> [Given text]:
::::::::

The tumor necrosis factor-related apoptosis-inducing ligand (TRAIL), either alone or in combination with other anticancer drugs, is considered as a new strategy for anticancer therapy. Compound C, a cell-permeable pyrrazolopyrimidine derivative, acts as a potent, selective, reversible ATP-competitive inhibitor of AMP-activated protein kinase (AMPK). In this study, we show that compound C sensitizes Caki human renal cancer cells, but not normal human skin fibroblast cells (HSF) and human mesangial cells, to TRAIL-mediated apoptosis. However, AMPK siRNA failed to affect TRAIL-mediated apoptosis in Caki cells and transduction of dominant negative AMPK rather attenuated TRAIL-induced apoptosis, indicating that the effect of compound C on sensitization of TRAIL-induced apoptosis is independent of AMPK activity. Interestingly, we found that down-regulation of c-FLIPL and Mcl-1 contributes to compound C-enhanced TRAIL-induced apoptosis. Reduced expression of c-FLIPL and Mcl-1 were caused by the decreased protein stability of c-FLIPL and Mcl-1, but not by their transcriptional control, in compound C-treated cells. Pretreatment with N-acetyl-l-cysteine (NAC) significantly inhibited the cell death induced by the combined treatment with compound C and TRAIL as well as recovered the expression levels of c-FLIPL and Mcl-1 down-regulated by the combinatory treatment with compound C plus TRAIL, suggesting that compound C-stimulated TRAIL-induced apoptosis appears to be dependent on the generation of reactive oxygen species for down-regulation of c-FLIPL and Mcl-1. Taken together, the present study demonstrates that compound C enhances TRAIL-induced apoptosis in human renal cancer cells by ROS-mediated c-FLIPL and Mcl-1 down-regulation.

::::::::

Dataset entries

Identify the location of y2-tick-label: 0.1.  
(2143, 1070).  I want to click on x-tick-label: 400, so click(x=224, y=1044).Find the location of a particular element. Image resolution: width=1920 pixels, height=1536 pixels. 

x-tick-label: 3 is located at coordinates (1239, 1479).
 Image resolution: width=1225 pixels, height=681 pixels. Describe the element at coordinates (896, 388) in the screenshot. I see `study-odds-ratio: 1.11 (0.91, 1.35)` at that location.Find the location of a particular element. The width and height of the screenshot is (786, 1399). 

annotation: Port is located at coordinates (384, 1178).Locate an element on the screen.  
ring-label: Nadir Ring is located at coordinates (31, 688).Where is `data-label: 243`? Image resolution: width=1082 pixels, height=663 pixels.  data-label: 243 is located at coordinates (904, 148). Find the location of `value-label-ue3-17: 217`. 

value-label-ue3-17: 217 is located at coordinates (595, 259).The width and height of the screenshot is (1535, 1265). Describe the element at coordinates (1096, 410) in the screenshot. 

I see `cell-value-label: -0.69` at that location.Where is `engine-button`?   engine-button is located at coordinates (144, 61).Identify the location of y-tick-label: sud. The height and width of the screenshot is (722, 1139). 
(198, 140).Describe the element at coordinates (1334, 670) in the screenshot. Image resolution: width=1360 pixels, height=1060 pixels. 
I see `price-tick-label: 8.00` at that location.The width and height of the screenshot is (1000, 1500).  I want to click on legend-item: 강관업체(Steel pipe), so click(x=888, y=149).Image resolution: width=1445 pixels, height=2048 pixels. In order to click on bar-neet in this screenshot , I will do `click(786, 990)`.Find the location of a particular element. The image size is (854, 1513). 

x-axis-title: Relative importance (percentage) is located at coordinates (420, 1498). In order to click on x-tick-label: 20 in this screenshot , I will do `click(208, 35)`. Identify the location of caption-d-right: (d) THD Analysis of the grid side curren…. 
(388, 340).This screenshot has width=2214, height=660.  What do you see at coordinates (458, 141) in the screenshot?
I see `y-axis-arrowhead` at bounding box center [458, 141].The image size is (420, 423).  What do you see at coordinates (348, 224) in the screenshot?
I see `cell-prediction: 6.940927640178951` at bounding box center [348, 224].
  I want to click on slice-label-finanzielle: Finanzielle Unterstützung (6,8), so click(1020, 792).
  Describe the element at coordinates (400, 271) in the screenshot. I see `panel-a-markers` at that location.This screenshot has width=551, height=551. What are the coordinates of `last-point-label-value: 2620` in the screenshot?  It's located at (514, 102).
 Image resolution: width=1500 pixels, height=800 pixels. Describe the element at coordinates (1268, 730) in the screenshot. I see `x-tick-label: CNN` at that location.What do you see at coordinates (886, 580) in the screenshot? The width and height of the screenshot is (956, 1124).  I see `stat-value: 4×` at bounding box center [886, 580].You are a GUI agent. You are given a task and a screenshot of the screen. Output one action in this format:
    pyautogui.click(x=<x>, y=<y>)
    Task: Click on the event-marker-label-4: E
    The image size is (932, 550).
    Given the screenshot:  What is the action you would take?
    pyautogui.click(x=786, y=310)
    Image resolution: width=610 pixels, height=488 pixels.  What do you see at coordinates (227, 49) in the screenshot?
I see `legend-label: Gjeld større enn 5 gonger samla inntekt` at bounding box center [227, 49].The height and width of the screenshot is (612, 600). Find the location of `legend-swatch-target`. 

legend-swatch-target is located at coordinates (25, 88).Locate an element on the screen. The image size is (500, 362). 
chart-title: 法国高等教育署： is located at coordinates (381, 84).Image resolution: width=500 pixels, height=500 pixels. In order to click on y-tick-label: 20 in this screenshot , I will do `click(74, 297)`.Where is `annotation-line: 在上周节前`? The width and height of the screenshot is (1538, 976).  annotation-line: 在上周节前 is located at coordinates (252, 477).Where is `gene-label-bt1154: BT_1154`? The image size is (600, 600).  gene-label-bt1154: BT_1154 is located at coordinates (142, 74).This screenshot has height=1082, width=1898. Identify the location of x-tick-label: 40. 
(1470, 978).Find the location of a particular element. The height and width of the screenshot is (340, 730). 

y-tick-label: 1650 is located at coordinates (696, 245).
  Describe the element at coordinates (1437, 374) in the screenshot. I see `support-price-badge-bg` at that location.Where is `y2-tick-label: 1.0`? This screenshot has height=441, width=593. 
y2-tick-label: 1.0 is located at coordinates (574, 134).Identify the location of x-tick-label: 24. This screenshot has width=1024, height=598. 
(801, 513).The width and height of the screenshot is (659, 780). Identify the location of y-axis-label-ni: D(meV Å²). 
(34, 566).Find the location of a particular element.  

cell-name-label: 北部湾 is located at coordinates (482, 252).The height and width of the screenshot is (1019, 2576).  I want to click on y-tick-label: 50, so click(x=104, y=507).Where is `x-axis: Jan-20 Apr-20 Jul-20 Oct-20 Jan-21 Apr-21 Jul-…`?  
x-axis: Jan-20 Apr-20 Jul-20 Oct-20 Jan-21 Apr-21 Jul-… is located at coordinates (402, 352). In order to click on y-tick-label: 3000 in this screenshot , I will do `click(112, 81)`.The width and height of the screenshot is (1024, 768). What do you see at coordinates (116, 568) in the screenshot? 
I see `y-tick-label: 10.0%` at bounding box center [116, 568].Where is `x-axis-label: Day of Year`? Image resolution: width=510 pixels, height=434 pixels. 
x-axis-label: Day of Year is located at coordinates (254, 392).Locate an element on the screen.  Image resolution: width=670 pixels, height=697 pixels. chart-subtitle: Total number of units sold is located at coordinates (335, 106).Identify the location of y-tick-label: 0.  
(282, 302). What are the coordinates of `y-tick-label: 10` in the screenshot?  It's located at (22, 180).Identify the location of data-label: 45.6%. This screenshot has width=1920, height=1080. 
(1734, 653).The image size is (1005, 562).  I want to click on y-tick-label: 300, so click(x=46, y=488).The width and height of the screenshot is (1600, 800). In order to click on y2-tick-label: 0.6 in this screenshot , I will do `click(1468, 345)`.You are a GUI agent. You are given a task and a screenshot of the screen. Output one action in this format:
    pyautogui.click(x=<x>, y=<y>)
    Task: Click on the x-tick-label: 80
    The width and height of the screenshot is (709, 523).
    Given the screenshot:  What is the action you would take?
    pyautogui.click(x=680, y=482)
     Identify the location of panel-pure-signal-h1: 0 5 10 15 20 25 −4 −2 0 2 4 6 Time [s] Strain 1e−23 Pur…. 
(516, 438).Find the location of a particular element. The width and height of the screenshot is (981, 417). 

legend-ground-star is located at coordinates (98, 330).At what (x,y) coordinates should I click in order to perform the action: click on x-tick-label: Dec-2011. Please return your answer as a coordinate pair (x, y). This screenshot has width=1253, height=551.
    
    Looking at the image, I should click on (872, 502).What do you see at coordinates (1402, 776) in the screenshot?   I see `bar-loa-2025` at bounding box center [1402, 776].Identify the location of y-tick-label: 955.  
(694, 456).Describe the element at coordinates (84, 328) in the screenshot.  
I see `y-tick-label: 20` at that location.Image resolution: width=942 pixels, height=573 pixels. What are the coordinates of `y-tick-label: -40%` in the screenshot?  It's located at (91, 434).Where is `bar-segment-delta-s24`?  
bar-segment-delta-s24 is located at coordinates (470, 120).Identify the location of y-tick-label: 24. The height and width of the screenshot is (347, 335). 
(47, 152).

::::::::

> [About this task]: In the text on compound C and TRAIL, which pretreatment significantly inhibited the cell death caused by combining compound C with TRAIL?

> [Solution to this task]: Pretreatment with N-acetyl-l-cysteine (NAC).